Perbedaan Perikatan dan Perjanjian
Kata perjanjian dan perikatan merupakan istilah yang telah dikenal dalam Kitab Undang Undang Hukum Perdata (KUHPerdata). Pada dasarnya KUHPerdata tidak secara tegas memberikan definisi dari perikatan, akan tetapi pendekatan terhadap pengertian perikatan dapat diketahui dari pengertian perjanjian dalam Pasal 1313 KUH Perdata yang didefinisikan sebagai suatu perbuatan hukum dengan mana salah satu orang atau lebih mengikatkan dirinya terhadap satu orang lain atau lebih.
Sekalipun dalam KHUPerdata definisi
dari perikatan tidak dipaparkan secara tegas, akan tetapi dalam pasal 1233
KUHPerdata ditegaskan bahwa perikatan selain dari Undang-undang, perikatan
dapat juga dilahirkan dari perjanjian. Dengan demikian suatu perikatan belum
tentu merupakan perjanjian sedangkan perjanjian merupakan perikatan.
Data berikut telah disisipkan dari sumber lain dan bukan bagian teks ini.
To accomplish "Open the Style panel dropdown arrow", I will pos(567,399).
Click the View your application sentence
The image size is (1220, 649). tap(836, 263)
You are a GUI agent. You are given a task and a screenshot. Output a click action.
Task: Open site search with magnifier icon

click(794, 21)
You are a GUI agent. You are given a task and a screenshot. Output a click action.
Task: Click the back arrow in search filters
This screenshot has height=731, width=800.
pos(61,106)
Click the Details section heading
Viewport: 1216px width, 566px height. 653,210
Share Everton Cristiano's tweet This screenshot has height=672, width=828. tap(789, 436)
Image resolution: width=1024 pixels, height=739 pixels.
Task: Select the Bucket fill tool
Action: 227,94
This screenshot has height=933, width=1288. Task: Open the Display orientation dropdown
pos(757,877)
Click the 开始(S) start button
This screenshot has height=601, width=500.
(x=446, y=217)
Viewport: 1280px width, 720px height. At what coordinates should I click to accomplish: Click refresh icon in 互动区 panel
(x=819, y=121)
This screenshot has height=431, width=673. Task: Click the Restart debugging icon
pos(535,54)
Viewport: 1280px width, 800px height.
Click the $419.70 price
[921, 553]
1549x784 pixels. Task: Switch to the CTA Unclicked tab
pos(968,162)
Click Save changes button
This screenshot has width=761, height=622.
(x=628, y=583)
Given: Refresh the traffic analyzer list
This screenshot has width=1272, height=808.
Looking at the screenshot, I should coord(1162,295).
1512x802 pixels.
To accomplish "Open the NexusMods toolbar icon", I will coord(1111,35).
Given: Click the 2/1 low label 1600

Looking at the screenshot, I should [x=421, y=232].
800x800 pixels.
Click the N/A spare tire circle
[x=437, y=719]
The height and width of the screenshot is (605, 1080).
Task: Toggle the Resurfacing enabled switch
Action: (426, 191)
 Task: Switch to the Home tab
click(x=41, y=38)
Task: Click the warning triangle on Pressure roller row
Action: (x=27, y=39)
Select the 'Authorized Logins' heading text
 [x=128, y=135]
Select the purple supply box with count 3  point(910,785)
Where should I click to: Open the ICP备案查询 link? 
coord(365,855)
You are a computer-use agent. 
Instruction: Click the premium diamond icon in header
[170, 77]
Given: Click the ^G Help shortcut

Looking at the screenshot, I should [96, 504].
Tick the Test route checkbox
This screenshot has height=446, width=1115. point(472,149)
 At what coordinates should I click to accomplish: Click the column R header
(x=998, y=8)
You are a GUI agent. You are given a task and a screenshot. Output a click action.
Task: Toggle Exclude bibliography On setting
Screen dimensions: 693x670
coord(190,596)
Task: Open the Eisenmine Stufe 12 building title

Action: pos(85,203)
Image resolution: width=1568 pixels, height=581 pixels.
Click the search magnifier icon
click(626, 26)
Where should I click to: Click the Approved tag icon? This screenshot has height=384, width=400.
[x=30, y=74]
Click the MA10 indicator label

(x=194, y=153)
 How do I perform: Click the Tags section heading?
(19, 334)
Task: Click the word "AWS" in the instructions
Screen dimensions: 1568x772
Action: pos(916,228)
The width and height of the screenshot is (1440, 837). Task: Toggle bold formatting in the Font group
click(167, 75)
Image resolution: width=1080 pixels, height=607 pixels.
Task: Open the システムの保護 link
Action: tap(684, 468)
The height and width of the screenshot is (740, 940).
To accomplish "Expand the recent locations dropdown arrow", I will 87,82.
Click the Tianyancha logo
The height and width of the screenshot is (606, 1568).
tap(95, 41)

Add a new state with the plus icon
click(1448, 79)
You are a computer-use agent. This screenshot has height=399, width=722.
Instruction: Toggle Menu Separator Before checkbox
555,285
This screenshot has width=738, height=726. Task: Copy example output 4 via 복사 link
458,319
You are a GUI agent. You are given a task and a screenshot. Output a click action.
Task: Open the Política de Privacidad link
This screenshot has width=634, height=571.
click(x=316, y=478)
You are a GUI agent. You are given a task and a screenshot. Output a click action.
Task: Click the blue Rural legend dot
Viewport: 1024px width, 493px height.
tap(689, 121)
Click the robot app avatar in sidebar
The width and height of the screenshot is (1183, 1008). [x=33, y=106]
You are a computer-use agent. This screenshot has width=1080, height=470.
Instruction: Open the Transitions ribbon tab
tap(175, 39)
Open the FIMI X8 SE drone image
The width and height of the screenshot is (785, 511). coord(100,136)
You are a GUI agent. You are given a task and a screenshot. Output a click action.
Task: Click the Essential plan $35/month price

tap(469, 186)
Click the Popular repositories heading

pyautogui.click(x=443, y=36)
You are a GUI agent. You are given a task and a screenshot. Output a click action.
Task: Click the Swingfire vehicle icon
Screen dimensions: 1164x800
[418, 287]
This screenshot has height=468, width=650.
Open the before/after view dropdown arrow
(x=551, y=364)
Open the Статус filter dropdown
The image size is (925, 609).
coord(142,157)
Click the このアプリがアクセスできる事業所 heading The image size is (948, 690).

Dengan
kalimat lain, bila definisi dari pasal 1313 KUHPerdata tersebut dihubungkan
dengan maksud dari pasal 1233 KUHPerdata, maka terlihat bahwa pengertian dari
perikatan, karena perikatan tersebut dapat lahir dari perjanjian itu sendiri.
Sebagai bahan perbandingan untuk
membantu memahami perbedaan dua istilah tersebut, perlu dikutip pendapat Prof
Subekti dalam bukunya Hukum Perjanjian mengenai perbedaan pengertian dari
perikatan dengan perjanjian. Beliau memberikan definisi dari perikatan sebagai
berikut:
“Suatu perikatan adalah suatu
perhubungan hukum antara dua orang atau dua pihak, berdasarkan mana pihak yang
satu berhak menuntut sesuatu hal dari pihak lain, dan pihak yang lain berkewajiban
untuk memenuhi tuntutan itu.”
Sedangkan perjanjian didefinisikan
sebagai berikut:
“Suatu perjanjian adalah suatu
peristiwa dimana seseorang berjanji kepada seorang lain atau dimana dua orang
itu saling berjanji untuk melaksanakan sesuatu hal.”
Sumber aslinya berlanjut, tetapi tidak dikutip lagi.